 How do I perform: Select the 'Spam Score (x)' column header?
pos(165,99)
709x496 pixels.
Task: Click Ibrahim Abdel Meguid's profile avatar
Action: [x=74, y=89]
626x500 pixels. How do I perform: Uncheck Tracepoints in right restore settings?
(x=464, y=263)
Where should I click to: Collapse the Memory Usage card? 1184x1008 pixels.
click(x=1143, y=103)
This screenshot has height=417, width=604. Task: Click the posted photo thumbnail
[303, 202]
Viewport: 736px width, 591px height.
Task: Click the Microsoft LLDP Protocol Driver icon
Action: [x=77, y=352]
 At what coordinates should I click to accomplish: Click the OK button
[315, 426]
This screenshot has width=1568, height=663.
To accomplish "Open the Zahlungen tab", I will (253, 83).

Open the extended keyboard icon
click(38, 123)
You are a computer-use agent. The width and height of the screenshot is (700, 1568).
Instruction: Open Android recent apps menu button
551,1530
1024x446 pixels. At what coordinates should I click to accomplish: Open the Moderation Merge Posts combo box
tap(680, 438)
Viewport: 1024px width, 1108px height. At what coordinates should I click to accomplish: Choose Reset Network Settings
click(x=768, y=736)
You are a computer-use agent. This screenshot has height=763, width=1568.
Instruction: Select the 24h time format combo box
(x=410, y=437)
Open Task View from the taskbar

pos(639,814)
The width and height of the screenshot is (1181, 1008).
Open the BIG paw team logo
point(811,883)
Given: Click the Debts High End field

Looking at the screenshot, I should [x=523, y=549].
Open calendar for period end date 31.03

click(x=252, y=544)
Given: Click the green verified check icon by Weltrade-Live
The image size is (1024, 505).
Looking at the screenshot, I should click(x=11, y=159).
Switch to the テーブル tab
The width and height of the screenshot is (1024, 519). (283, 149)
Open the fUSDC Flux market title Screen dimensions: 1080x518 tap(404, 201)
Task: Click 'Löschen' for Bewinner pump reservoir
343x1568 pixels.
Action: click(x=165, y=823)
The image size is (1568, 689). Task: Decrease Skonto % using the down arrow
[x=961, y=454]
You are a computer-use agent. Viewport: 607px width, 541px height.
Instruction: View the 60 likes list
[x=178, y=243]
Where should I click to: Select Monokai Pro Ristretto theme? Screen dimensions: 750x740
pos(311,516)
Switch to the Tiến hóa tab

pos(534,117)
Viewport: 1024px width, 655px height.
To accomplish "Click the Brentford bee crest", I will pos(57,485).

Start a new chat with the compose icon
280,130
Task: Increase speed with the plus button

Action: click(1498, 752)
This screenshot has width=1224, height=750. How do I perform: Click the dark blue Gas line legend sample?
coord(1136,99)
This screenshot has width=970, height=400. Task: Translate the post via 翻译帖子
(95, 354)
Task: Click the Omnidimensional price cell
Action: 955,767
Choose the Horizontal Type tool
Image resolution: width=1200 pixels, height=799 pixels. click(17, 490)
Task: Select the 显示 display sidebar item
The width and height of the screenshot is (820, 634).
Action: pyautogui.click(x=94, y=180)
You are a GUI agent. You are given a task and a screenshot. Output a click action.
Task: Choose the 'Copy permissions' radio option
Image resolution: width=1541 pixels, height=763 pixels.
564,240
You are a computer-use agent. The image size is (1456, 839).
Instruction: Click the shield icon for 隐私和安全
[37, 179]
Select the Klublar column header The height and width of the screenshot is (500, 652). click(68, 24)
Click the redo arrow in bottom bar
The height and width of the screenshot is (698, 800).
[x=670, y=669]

==============================

Exercise prompt: Your answer should be the lines from the one containing "Given: Click the green" through the end of the records, both included, output exactly and with nothing added.

Task solution:
Given: Click the green verified check icon by Weltrade-Live
The image size is (1024, 505).
Looking at the screenshot, I should click(x=11, y=159).
Switch to the テーブル tab
The width and height of the screenshot is (1024, 519). (283, 149)
Open the fUSDC Flux market title Screen dimensions: 1080x518 tap(404, 201)
Task: Click 'Löschen' for Bewinner pump reservoir
343x1568 pixels.
Action: click(x=165, y=823)
The image size is (1568, 689). Task: Decrease Skonto % using the down arrow
[x=961, y=454]
You are a computer-use agent. Viewport: 607px width, 541px height.
Instruction: View the 60 likes list
[x=178, y=243]
Where should I click to: Select Monokai Pro Ristretto theme? Screen dimensions: 750x740
pos(311,516)
Switch to the Tiến hóa tab

pos(534,117)
Viewport: 1024px width, 655px height.
To accomplish "Click the Brentford bee crest", I will pos(57,485).

Start a new chat with the compose icon
280,130
Task: Increase speed with the plus button

Action: click(1498, 752)
This screenshot has width=1224, height=750. How do I perform: Click the dark blue Gas line legend sample?
coord(1136,99)
This screenshot has width=970, height=400. Task: Translate the post via 翻译帖子
(95, 354)
Task: Click the Omnidimensional price cell
Action: 955,767
Choose the Horizontal Type tool
Image resolution: width=1200 pixels, height=799 pixels. click(17, 490)
Task: Select the 显示 display sidebar item
The width and height of the screenshot is (820, 634).
Action: pyautogui.click(x=94, y=180)
You are a GUI agent. You are given a task and a screenshot. Output a click action.
Task: Choose the 'Copy permissions' radio option
Image resolution: width=1541 pixels, height=763 pixels.
564,240
You are a computer-use agent. The image size is (1456, 839).
Instruction: Click the shield icon for 隐私和安全
[37, 179]
Select the Klublar column header The height and width of the screenshot is (500, 652). click(68, 24)
Click the redo arrow in bottom bar
The height and width of the screenshot is (698, 800).
[x=670, y=669]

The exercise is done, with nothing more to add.